§ **Problem to work on**: Report every line in the listing that contains the string "agent".

§ **Supplied records**:
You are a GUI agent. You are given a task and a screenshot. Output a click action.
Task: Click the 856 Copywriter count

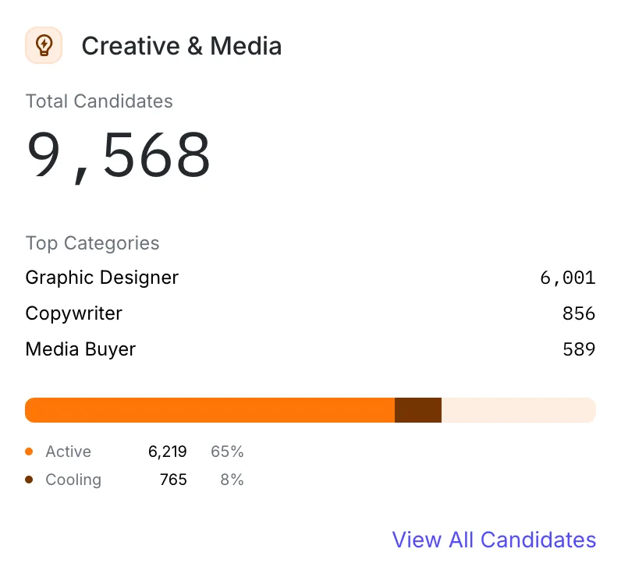pyautogui.click(x=579, y=313)
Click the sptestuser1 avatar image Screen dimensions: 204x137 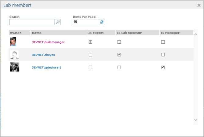[15, 67]
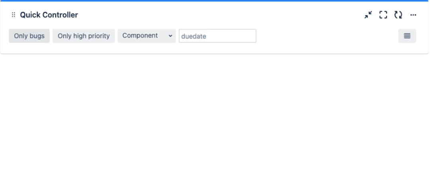Open the Component dropdown

(147, 36)
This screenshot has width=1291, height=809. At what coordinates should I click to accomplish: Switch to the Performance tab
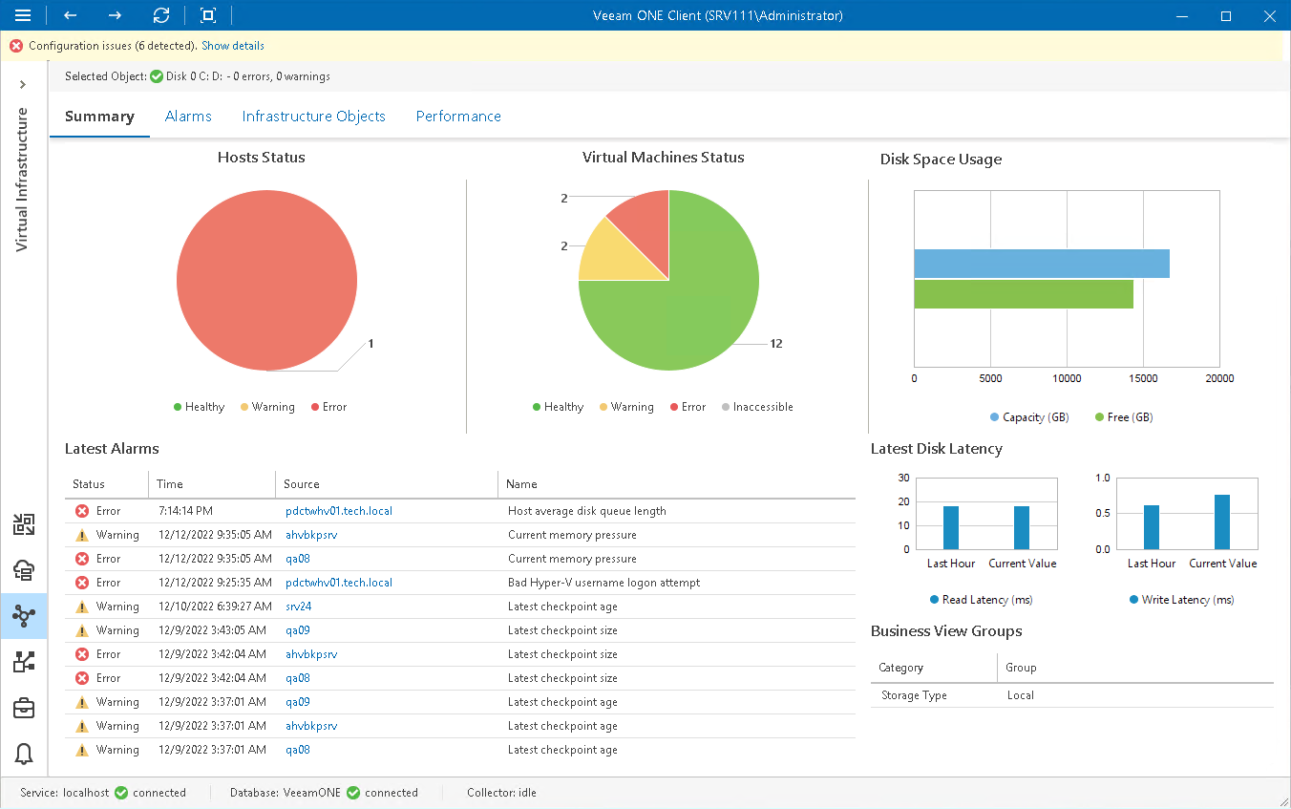point(458,116)
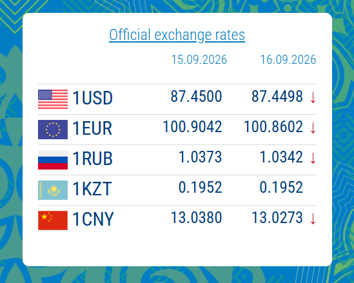
Task: Click the 1KZT currency label
Action: 92,189
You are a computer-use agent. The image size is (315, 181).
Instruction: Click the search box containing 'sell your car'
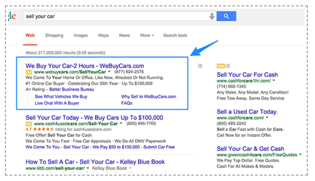pyautogui.click(x=115, y=16)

§ **Result below**:
You are a GUI agent. You are given a task and a screenshot. Output a click action.
You are a computer-use agent. The image size is (315, 181).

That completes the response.